State news agency Xinhua reported Tuesday that 23 cities in the Middle Kingdom have activated red alerts, the most severe weather warning. Xinhua also cited Beijing Capital International Airport's official Weibo account, which said that as of 2pm Tuesday, 273 flights had been cancelled.
Restrictions due to poor air quality have affected many aspects of life in China, including the delaying of online shopping deliveries, restaurants being prevented from cooking food should they not be fitted with fume processing equipment, and an increase in outbound passenger volumes from affected areas. Here are three more ways the Chinese smog has made headlines in recent days.
Nearly 500 hundred students at a school in China sat exams outside in the smog, the South China Morning Post reported Wednesday, citing Dahe News, an outlet local to the area.

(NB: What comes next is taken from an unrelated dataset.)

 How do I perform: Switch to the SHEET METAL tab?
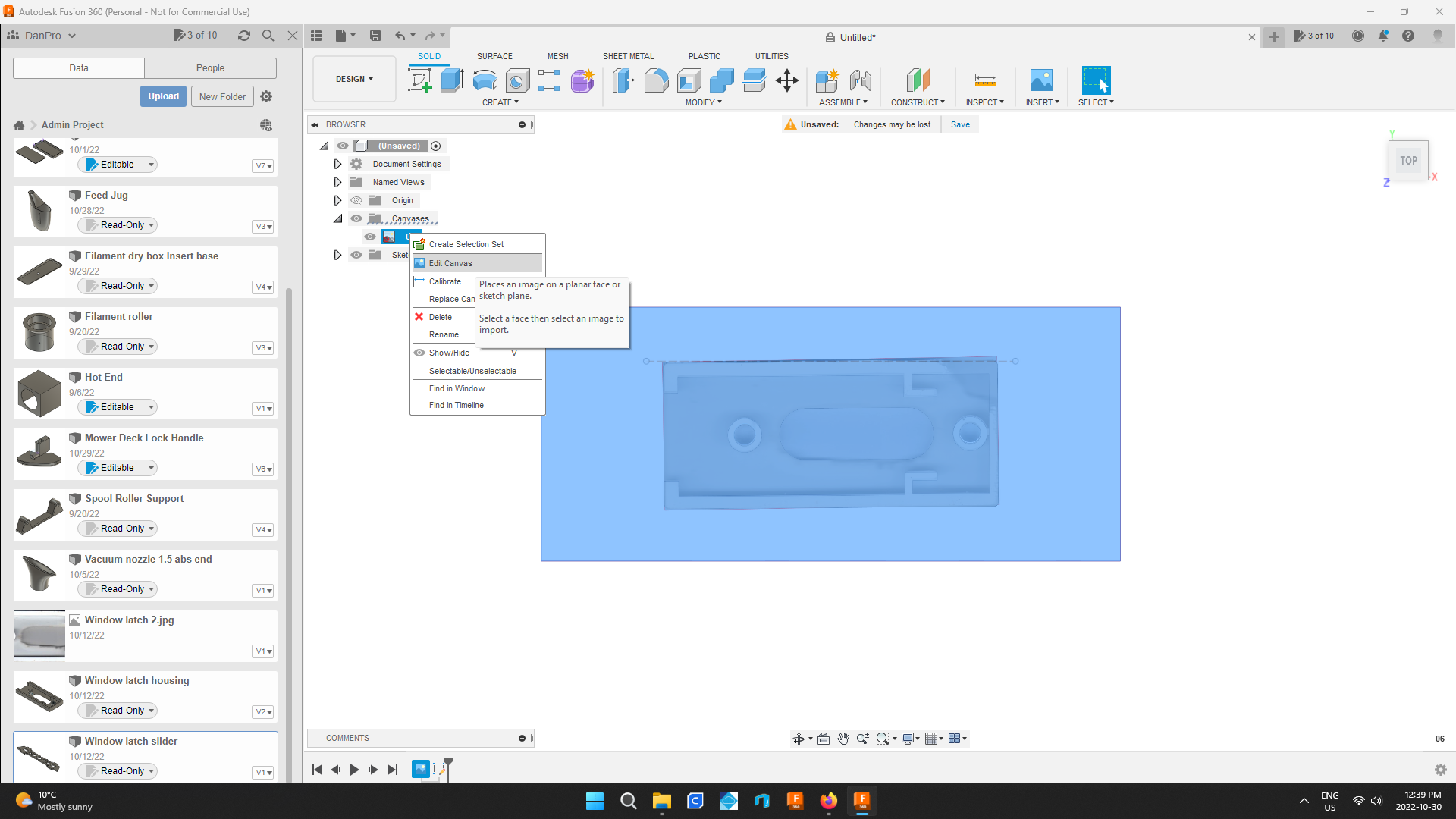tap(629, 55)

The school in Linzhou, located in central China's Henan province, held exams outdoors on Monday after the school was closed by the authorities due to high smog levels.
Photographs circulating online show rows of pupils wearing masks while sitting their exams, with those several meters away from the camera obscured due to poor visibility.

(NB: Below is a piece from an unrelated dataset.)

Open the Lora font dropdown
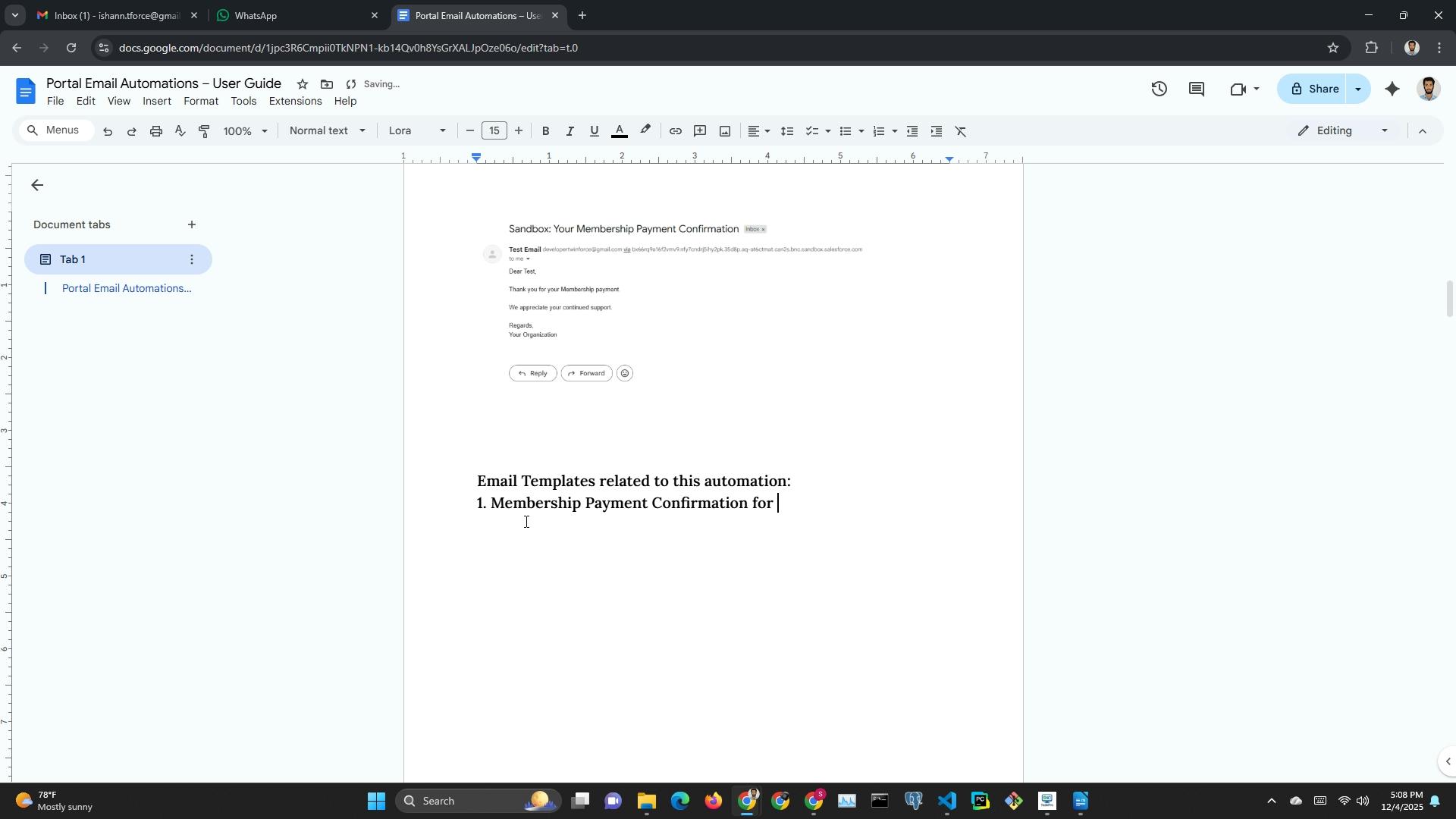This screenshot has height=819, width=1456. point(417,131)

The school's principle has been quoted as saying that he intended for the students to finish their exams, considering that the assessments had been organized in advance. The Telegraph, citing China Youth News, reported Wednesday that the principal has been suspended from duty.
Chinese lawyers have filed a lawsuit against the Beijing, Hebei and Tianjin local governments for failing to prevent the smog by implementing their own environmental laws, the Financial Times reported Wednesday.
A letter by the lawyers was posted on Weibo, the Chinese version of Twitter, the Financial Times said – though these posts have since been deleted.
"There are processes in China for taking the authorities to court over administrative failures," Roderic Wye, an associate fellow of the Asia program at Chatham House told CNBC via telephone. But, he added that it would be "difficult for the lawyers to reach a satisfactory conclusion."
The largest port in northern China, Tianjin, has "stopped handling coal, iron ore and other non-liquid products," Reuters reported Wednesday.
Tianjin is considered the main maritime gateway to Beijing. But, some operations have been suspended due to the smog, which has also meant that Chinese factories producing industrial materials have also curbed production.
Reuters also said that "Chinese steel and iron ore futures dropped for a sixth consecutive session," attributing this to the heavy smog.